Stored items from a collection:
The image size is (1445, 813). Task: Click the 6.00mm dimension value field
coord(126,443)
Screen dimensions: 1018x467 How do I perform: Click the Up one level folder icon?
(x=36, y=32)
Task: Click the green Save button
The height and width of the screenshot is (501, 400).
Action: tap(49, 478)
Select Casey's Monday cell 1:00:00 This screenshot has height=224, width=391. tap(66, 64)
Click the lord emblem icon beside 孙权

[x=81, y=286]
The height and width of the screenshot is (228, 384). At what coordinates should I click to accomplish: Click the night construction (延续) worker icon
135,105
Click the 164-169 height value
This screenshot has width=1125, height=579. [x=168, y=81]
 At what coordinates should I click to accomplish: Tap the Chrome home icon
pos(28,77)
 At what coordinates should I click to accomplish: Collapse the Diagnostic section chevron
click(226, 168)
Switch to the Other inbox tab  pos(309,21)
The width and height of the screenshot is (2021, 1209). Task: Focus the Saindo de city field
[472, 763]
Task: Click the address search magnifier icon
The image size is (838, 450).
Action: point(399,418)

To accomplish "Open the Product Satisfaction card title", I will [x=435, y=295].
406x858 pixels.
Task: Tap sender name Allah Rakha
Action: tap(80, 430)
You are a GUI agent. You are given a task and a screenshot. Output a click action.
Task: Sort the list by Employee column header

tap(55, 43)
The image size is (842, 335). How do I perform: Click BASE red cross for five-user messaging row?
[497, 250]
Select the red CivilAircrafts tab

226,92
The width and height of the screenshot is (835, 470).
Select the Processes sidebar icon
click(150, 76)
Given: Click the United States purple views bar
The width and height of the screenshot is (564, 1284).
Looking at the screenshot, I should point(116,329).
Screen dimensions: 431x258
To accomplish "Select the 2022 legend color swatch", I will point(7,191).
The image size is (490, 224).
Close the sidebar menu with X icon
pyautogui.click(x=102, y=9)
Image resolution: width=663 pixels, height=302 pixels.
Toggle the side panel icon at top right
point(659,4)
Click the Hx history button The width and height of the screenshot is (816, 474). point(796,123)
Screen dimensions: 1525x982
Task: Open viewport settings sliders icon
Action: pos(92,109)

→ **What you need to do**:
Rewrite all of the rows above, substituting "Screenshot size:" for every occurrence of "The width and height of the screenshot is" and keeping everything else the same.

→ **Response**:
The image size is (1445, 813). Task: Click the 6.00mm dimension value field
coord(126,443)
Screen dimensions: 1018x467 How do I perform: Click the Up one level folder icon?
(x=36, y=32)
Task: Click the green Save button
The height and width of the screenshot is (501, 400).
Action: tap(49, 478)
Select Casey's Monday cell 1:00:00 This screenshot has height=224, width=391. tap(66, 64)
Click the lord emblem icon beside 孙权

[x=81, y=286]
The height and width of the screenshot is (228, 384). At what coordinates should I click to accomplish: Click the night construction (延续) worker icon
135,105
Click the 164-169 height value
This screenshot has width=1125, height=579. [x=168, y=81]
 At what coordinates should I click to accomplish: Tap the Chrome home icon
pos(28,77)
 At what coordinates should I click to accomplish: Collapse the Diagnostic section chevron
click(226, 168)
Switch to the Other inbox tab  pos(309,21)
Screenshot size: (2021, 1209). Task: Focus the Saindo de city field
[472, 763]
Task: Click the address search magnifier icon
The image size is (838, 450).
Action: point(399,418)

To accomplish "Open the Product Satisfaction card title", I will [x=435, y=295].
406x858 pixels.
Task: Tap sender name Allah Rakha
Action: tap(80, 430)
You are a GUI agent. You are given a task and a screenshot. Output a click action.
Task: Sort the list by Employee column header

tap(55, 43)
The image size is (842, 335). How do I perform: Click BASE red cross for five-user messaging row?
[497, 250]
Select the red CivilAircrafts tab

226,92
Screenshot size: (835, 470).
Select the Processes sidebar icon
click(150, 76)
Given: Click the United States purple views bar
Screenshot size: (564, 1284).
Looking at the screenshot, I should point(116,329).
Screen dimensions: 431x258
To accomplish "Select the 2022 legend color swatch", I will point(7,191).
The image size is (490, 224).
Close the sidebar menu with X icon
pyautogui.click(x=102, y=9)
Image resolution: width=663 pixels, height=302 pixels.
Toggle the side panel icon at top right
point(659,4)
Click the Hx history button Screenshot size: (816, 474). point(796,123)
Screen dimensions: 1525x982
Task: Open viewport settings sliders icon
Action: pos(92,109)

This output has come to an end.